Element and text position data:
=-=-=-=-=

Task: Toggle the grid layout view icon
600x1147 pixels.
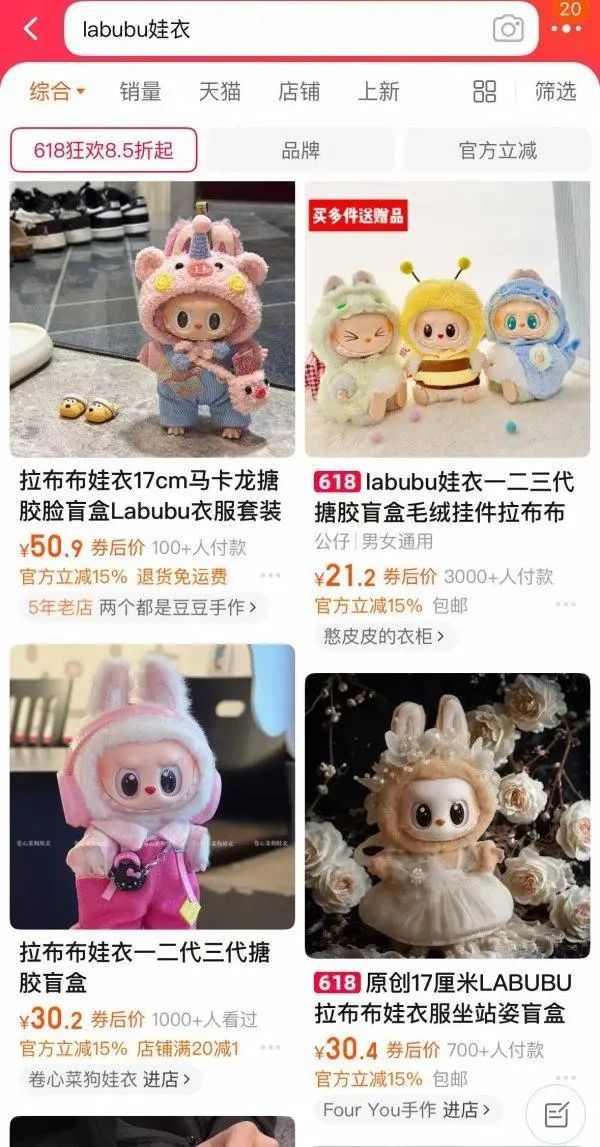Action: pyautogui.click(x=484, y=92)
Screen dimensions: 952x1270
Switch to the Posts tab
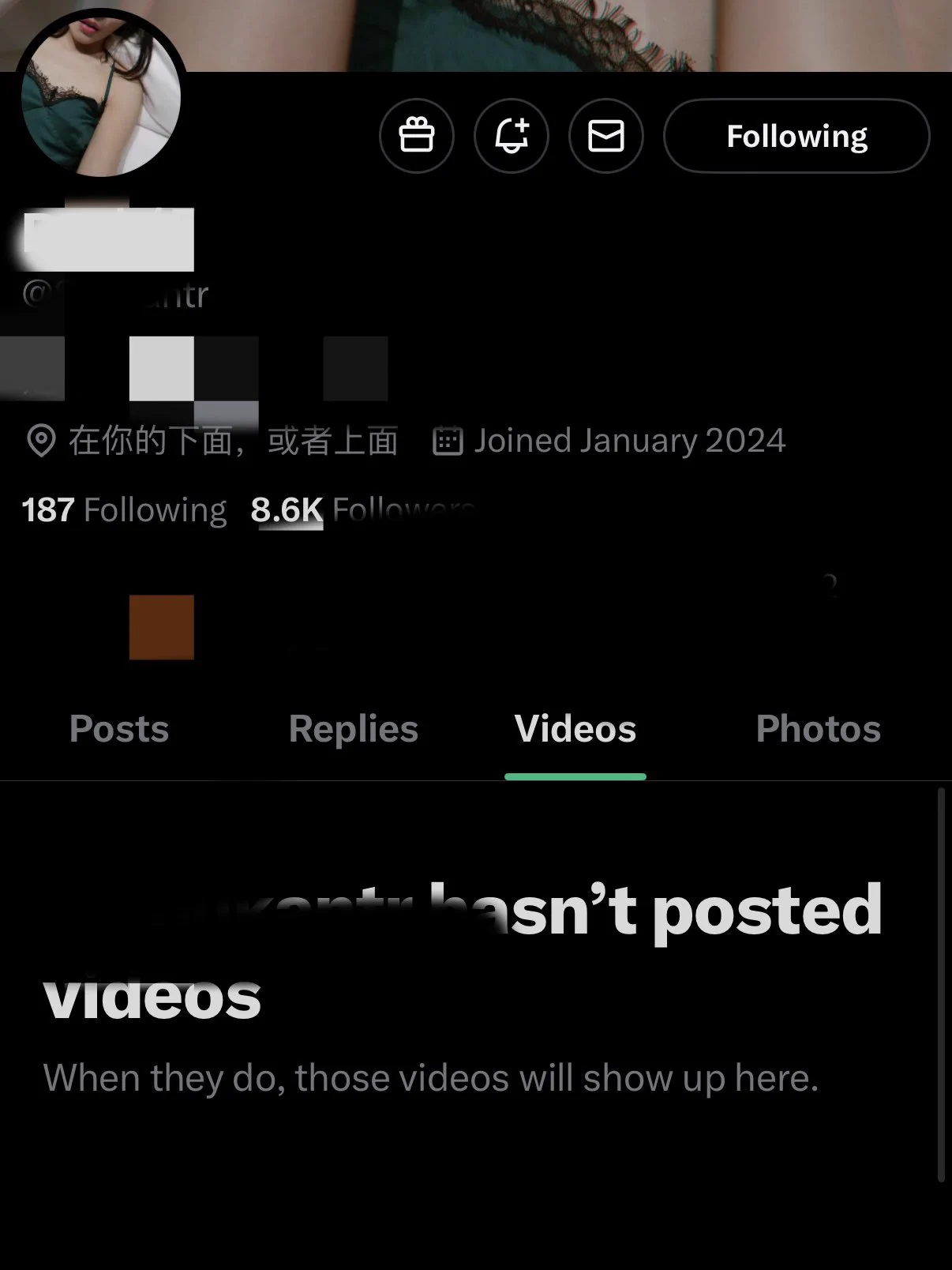tap(119, 729)
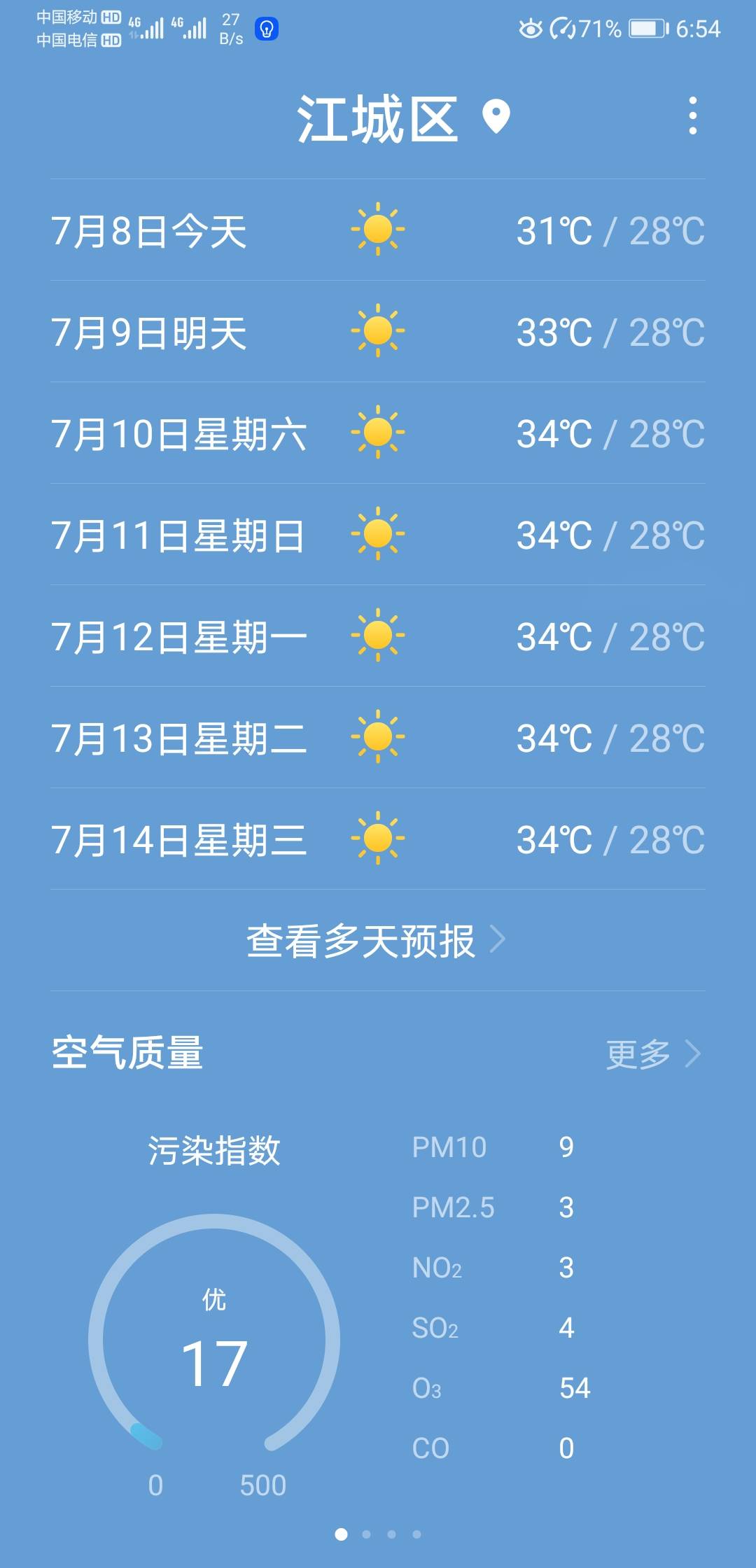
Task: Open the 7月8日今天 forecast row
Action: tap(377, 230)
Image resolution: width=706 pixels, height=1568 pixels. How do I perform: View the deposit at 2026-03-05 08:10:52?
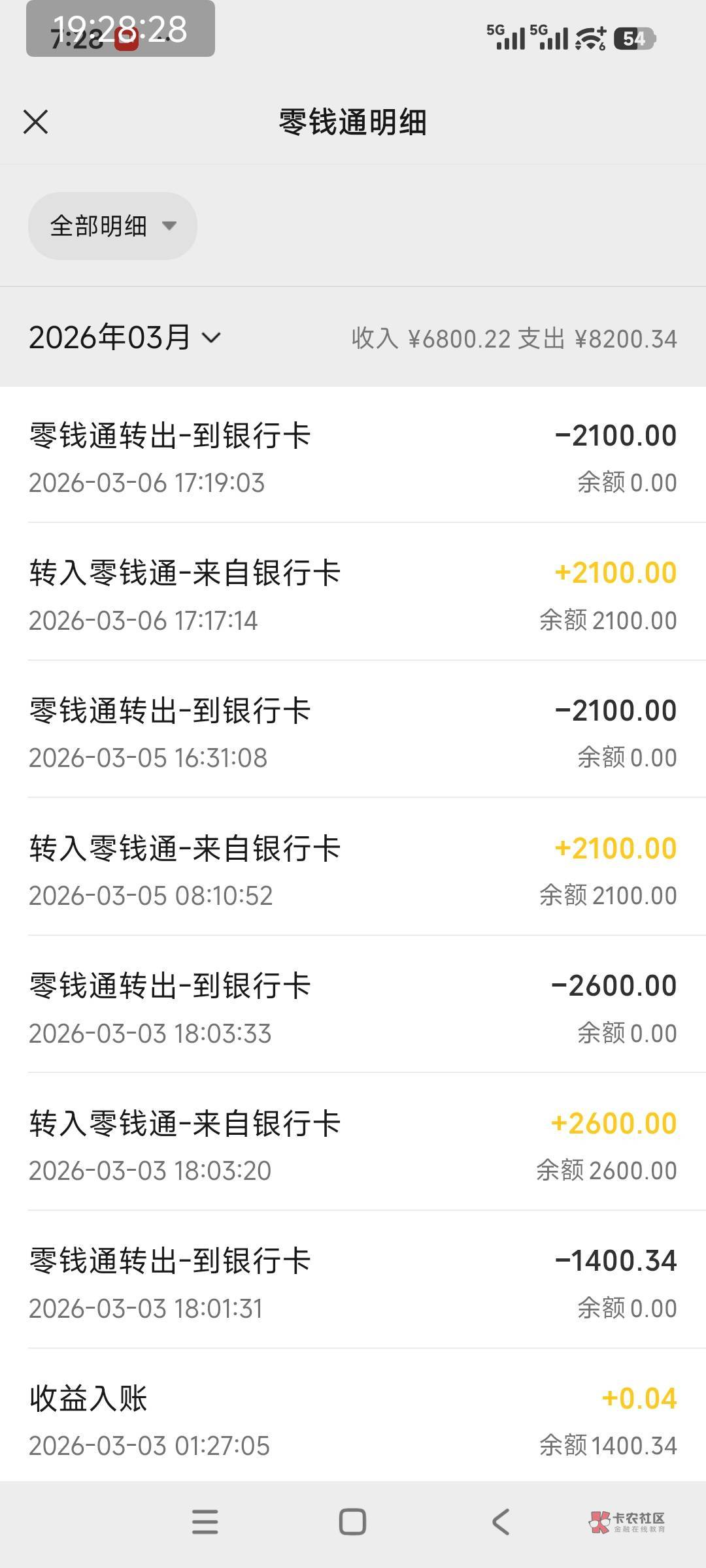click(x=353, y=867)
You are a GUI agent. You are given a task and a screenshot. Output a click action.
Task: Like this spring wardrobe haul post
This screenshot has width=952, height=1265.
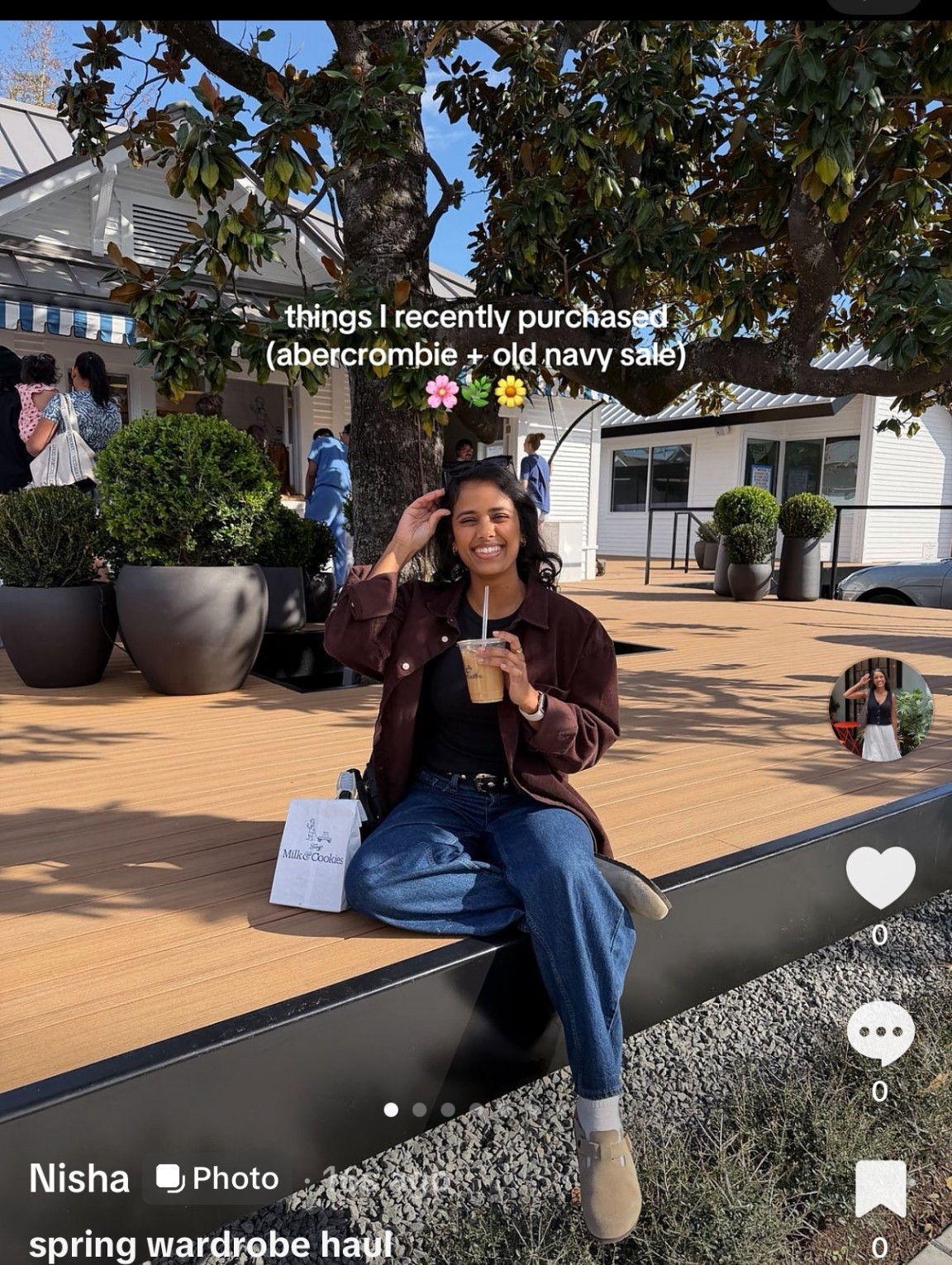click(x=880, y=877)
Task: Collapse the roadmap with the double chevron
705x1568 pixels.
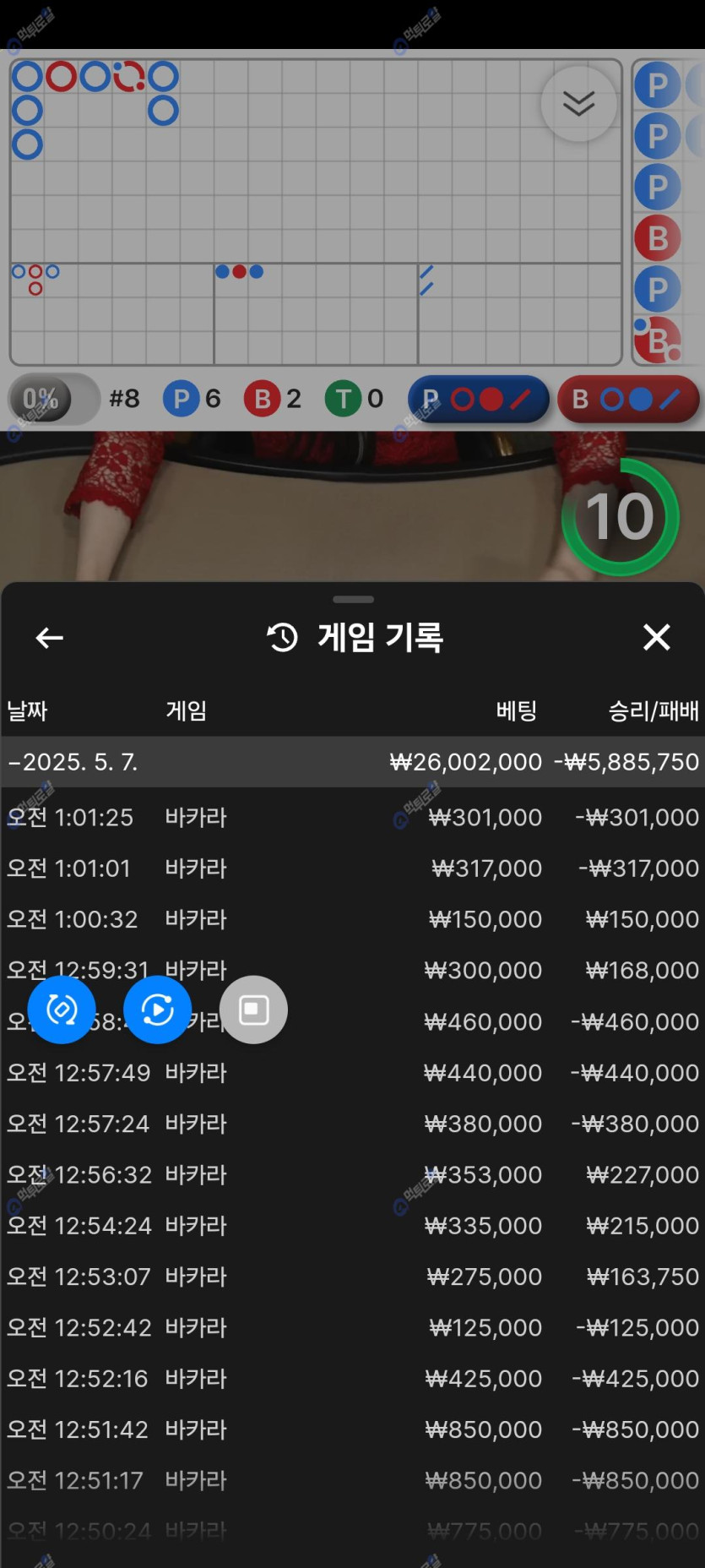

=-=-=-=-=

● What the task requires:
Rewrite all the entries with "Screen dimensions" replaced by "Display size" and everything else unchanged. Omit the pictures from your answer.

● Solution to this task:
Task: Toggle the grid layout view icon
600x1147 pixels.
Action: pyautogui.click(x=484, y=92)
Display size: 952x1270
Switch to the Posts tab
tap(119, 729)
Task: Open the 7月8日今天 forecast row
Action: tap(377, 230)
Image resolution: width=706 pixels, height=1568 pixels. How do I perform: View the deposit at 2026-03-05 08:10:52?
click(x=353, y=867)
You are a GUI agent. You are given a task and a screenshot. Output a click action.
Task: Like this spring wardrobe haul post
This screenshot has width=952, height=1265.
click(x=880, y=877)
Task: Collapse the roadmap with the double chevron
705x1568 pixels.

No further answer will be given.